Het stellen van de diagnose

Het is niet altijd makkelijk om de diagnose trombocytopathie of trombocytopenie te stellen. De eerste stap is een goede anamnese. Een uitgebreid gesprek waarin wordt gevraagd naar je bloedingsneiging, je algehele gezondheid, welke infecties en vaccinaties je hebt gehad, hoe die verlopen zijn en welke medicijnen je gebruikt.
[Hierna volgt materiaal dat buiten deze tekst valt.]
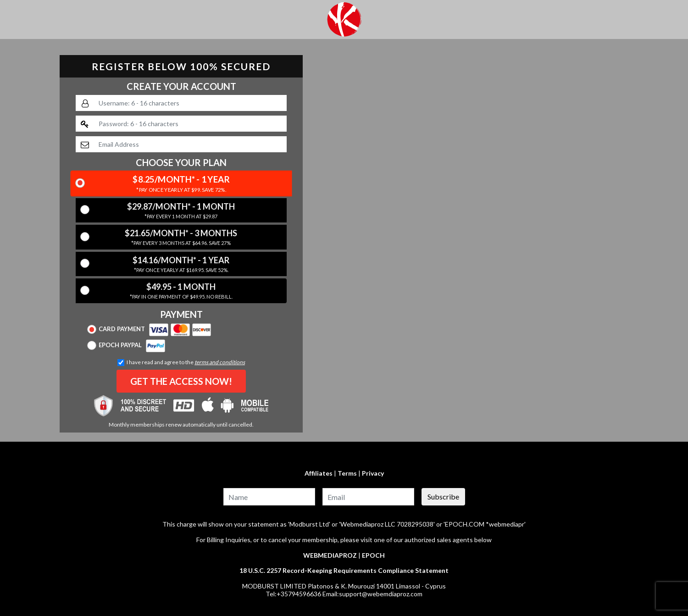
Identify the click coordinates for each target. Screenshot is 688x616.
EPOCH (373, 555)
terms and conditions (220, 362)
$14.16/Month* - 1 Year (181, 265)
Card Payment (149, 329)
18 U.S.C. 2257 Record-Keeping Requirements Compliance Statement (344, 570)
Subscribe (443, 496)
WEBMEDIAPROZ (330, 555)
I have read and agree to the (181, 362)
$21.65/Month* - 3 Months (181, 238)
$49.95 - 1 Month (181, 291)
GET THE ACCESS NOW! (181, 381)
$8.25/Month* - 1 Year (181, 184)
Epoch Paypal (126, 345)
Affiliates (318, 473)
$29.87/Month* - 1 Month (181, 211)
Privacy (373, 473)
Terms (347, 473)
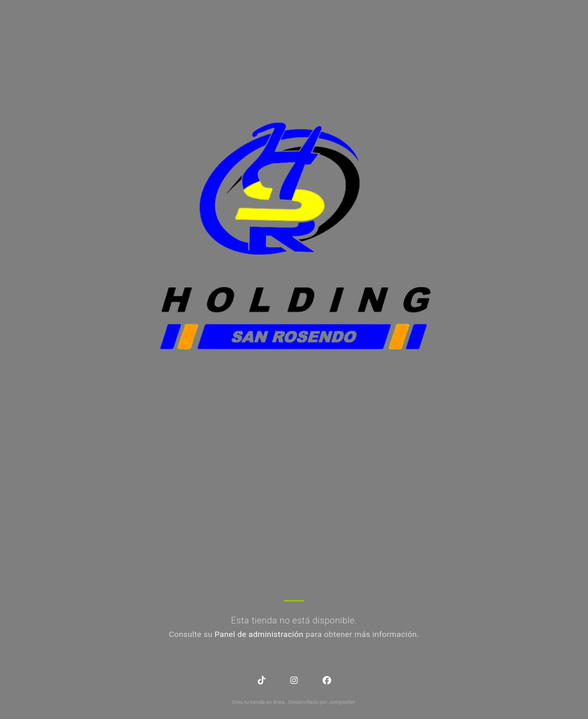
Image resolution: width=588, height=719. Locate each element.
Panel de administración (259, 634)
Ook het verhaal van je familie is belangrijk: ben je de enige of zijn er meer familieleden met tekenen van een verhoogde bloedingsneiging.

Bij het lichamelijk onderzoek wordt gekeken naar blauwe plekken of puntbloedinkjes op je huid of slijmvliezen, en eventuele andere tekenen van een verhoogde bloedingsneiging. Je lever, milt en lymfeklieren worden onderzocht en ook wordt gekeken naar infectieverschijnselen en aangeboren afwijkingen.
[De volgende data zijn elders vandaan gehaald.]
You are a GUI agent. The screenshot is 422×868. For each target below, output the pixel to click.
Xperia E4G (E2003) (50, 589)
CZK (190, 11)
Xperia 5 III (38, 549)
Vaak wordt er naast algemeen bloedonderzoek ook een uitgebreider onderzoek door een kinderarts-hematoloog gedaan. Een algemeen bloedonderzoek laat namelijk niet altijd afwijkende waarden zien, terwijl er wel wat mis is. Ook kan de bloedingsneiging groter zijn dan je zou verwachten bij het aantal bloedplaatjes dat je hebt. Er moet dan verder gezocht worden. Naast een tekort aan bloedplaatjes (trombocytopenie) kan er nog meer aan de hand zijn, zoals niet goed werkende bloedplaatjes of een probleem met een andere stollingsfactor, zoals de von willebrandfactor (VWF). Uitgebreid onderzoek door een kinderarts-hematoloog is dus heel belangrijk.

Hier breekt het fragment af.